About 40 high school students were previously in the same building as their elementary students, an unattractive option that prompted many to continue their secondary education in an English-language school. But the students were moved to a new high school a few years ago, which opened after a protracted court battle with the Yukon government.

“Next August, we’re going to have 160 students in a building that can accommodate 150. We have a popularity problem,” says Jean-Sébastien Blais, adding in the same breath that we need more French-language daycares. “And not having French-language training at the post-secondary level for our graduates, I find that scandalous,” he says.

The funding that comes with protecting French can, however, cause tensions with indigenous communities, with some believing that by giving to some, we are not giving to others.

Nordic lifestyle

While the French language is growing, English is frequently used in school hallways, reports a primary school teacher. “There is still a lot of linguistic insecurity,” notes Marie-Christine Boucher. “It is not always easy for students to be proud of being French-speaking; they will hide their identity in the crowd.”

PHOTO CHARLES-FRÉDÉRICK OUELLET, SPECIAL COLLABORATION

Marie-Christine Boucher is an elementary school teacher.

The Press meeting her friend, also a teacher, in a neighbourhood in eastern Whitehorse where there are bungalows, asphalt driveways and neatly trimmed green grass.

The Yukon education system, which aims in particular to reduce the achievement gap between Aboriginal and white students, is attractive to the two teachers, for whom it is important to move away from the individual “fantasy” of the Yukon, centered on the great wilderness, and to “give back” to their host land and to the First Nations.

PHOTO CHARLES-FRÉDÉRICK OUELLET, SPECIAL COLLABORATION

Stephanie Pelletier-Grenier, teacher

In our undergraduate studies, we read about colonization and decolonization, and intergenerational trauma. We teach in a more experiential way, with a little less paper, and we go outside more often.

Stephanie Pelletier-Grenier

When we passed by, the Quebecer was busy cleaning her vanwhere she will be wandering all summer. She and her roommates have to leave their rental house because the landlady is returning. Finding a place to live is notoriously difficult in the Yukon. “I wanted to buy, but it’s so outrageously expensive,” she says.

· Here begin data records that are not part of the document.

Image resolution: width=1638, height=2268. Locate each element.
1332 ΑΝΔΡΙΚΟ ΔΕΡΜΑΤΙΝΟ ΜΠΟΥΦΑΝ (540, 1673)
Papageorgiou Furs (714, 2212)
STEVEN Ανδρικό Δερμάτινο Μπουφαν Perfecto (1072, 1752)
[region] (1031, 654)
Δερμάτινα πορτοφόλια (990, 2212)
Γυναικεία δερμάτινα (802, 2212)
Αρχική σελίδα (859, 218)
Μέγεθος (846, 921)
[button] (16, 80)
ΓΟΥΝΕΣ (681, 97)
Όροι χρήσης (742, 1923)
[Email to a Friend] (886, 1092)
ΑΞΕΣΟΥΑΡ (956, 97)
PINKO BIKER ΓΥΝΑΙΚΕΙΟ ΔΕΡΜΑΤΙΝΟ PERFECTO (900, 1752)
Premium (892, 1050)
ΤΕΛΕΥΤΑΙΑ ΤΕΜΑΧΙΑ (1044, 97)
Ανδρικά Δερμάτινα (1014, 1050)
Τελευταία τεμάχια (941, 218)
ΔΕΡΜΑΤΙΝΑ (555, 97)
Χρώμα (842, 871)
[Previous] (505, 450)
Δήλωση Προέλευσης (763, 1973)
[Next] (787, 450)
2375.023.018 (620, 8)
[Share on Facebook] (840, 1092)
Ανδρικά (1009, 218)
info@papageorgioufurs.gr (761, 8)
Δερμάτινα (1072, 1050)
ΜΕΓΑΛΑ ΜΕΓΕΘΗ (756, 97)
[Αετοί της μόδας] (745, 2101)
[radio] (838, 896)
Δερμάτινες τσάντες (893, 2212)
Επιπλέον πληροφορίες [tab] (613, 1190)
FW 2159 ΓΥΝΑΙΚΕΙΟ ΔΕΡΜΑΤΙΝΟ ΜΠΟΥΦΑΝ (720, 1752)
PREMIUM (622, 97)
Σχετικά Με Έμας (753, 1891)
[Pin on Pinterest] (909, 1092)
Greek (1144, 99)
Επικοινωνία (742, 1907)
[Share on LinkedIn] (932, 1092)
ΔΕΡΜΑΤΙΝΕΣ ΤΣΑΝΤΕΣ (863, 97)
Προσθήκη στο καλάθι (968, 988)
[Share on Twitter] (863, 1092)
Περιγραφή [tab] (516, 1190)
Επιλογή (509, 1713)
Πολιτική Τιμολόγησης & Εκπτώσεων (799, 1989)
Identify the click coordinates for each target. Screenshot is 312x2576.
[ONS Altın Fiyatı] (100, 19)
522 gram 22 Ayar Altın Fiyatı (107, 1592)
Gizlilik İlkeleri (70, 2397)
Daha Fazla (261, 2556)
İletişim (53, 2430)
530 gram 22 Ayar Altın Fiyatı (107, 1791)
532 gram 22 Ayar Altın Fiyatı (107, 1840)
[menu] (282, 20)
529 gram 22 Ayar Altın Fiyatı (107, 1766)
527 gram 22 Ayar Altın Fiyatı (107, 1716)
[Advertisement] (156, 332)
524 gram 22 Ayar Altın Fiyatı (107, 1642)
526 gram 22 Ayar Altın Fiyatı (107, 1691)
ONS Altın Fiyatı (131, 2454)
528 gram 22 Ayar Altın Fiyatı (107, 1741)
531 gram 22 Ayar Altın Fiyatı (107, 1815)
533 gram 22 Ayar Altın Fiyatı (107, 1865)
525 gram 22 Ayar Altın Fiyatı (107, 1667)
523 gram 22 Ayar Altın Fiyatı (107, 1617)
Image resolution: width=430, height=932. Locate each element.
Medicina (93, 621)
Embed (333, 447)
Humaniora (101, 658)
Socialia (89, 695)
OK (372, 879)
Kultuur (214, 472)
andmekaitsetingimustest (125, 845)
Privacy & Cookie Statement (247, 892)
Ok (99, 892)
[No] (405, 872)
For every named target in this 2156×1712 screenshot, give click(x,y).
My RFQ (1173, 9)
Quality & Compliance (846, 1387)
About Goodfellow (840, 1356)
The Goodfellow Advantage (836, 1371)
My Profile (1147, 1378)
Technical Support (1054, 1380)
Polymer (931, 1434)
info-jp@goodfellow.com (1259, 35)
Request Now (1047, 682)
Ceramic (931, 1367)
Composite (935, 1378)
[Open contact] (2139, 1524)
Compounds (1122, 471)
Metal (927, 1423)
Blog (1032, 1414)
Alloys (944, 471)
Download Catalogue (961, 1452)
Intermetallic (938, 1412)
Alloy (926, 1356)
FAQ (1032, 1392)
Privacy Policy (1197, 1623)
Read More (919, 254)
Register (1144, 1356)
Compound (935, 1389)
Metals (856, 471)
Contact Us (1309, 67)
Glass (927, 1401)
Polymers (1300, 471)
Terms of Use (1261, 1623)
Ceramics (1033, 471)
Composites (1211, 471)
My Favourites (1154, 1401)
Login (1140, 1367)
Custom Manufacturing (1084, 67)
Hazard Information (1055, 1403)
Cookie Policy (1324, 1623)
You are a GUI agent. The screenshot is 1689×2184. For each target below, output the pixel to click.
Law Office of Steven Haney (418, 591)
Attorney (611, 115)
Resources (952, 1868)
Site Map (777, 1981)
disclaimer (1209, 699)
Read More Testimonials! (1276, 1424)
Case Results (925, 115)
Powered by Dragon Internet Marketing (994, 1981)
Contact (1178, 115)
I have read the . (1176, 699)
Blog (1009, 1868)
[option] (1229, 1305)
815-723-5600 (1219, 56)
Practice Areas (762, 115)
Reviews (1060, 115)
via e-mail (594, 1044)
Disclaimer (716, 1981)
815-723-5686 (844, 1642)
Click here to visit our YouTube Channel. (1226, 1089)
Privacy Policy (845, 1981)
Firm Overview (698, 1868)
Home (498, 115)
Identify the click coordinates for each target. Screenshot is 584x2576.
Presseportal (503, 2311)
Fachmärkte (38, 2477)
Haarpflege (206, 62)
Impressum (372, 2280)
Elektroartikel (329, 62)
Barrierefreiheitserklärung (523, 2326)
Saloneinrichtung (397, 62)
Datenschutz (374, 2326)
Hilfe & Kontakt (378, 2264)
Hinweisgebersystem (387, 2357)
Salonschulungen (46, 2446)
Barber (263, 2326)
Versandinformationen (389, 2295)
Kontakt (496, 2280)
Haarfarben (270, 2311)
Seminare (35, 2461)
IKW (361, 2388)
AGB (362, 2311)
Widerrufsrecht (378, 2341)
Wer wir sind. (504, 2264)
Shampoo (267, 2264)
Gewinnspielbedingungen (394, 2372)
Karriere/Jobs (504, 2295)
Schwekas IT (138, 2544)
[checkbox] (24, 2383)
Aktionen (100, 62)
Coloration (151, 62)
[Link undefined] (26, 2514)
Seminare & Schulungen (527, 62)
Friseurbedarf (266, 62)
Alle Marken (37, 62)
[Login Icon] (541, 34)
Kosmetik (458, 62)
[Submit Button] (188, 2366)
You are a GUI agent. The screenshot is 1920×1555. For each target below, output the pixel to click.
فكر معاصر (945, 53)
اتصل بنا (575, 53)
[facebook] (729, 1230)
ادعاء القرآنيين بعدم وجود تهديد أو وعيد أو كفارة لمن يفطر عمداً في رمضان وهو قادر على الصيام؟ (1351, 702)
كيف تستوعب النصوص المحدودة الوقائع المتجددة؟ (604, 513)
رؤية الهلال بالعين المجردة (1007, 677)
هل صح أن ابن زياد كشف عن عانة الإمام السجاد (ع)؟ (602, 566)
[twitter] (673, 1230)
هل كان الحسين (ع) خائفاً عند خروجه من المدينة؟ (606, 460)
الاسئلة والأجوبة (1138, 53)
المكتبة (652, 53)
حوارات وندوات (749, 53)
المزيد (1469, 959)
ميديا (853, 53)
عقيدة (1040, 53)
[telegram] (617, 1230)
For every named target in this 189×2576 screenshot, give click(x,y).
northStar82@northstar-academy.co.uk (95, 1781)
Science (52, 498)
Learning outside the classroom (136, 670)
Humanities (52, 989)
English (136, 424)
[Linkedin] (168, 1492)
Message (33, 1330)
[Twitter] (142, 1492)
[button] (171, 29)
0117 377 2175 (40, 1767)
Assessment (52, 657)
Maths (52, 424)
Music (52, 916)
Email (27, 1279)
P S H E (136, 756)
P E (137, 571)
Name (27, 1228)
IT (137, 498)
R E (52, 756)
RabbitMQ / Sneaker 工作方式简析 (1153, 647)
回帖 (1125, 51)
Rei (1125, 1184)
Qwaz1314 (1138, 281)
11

The two Quebecers arrived in the Yukon a few years apart. “I felt at home, that I was arriving in the right place,” says Stéphanie, who describes a northern and alternative lifestyle. “There are people from many places and backgrounds, and more opportunities and mutual support,” adds Marie-Christine.

PHOTO CHARLES-FRÉDÉRICK OUELLET

“There are people from all sorts of places and backgrounds,” says Marie-Christine Boucher. Pictured: The peaks of the Saint-Élie Range that runs through Kluane Park.

Both have adapted to the long, sunny, energizing summer days punctuated by voracious mosquitoes and wildfires, and the frigid winter days with little sunlight. Conditions that are sometimes hostile, they admit. “You have to be resourceful. More extreme things can happen, because the territory is more extreme,” Stephanie says.

“You have to tell everyone that winter is really tough,” he says, laughing. The Press Marie-Christine. Otherwise, everyone will want to come.”

This report was made possible thanks to a scholarship of excellence from the Association of Independent Journalists of Quebec.

Learn more

  • 14.4%
    In 2021, 14.4% of the population was able to conduct a conversation in French. In 2021, 4.6% of the Yukon population, or 1,815 residents, had French as their first official language spoken. This is an increase of 15% compared to 2016. In 2021, 5.7% of the population, or 2,275 residents, had French as their mother tongue. In 1991, there were 945 people, or 3.4% of the population.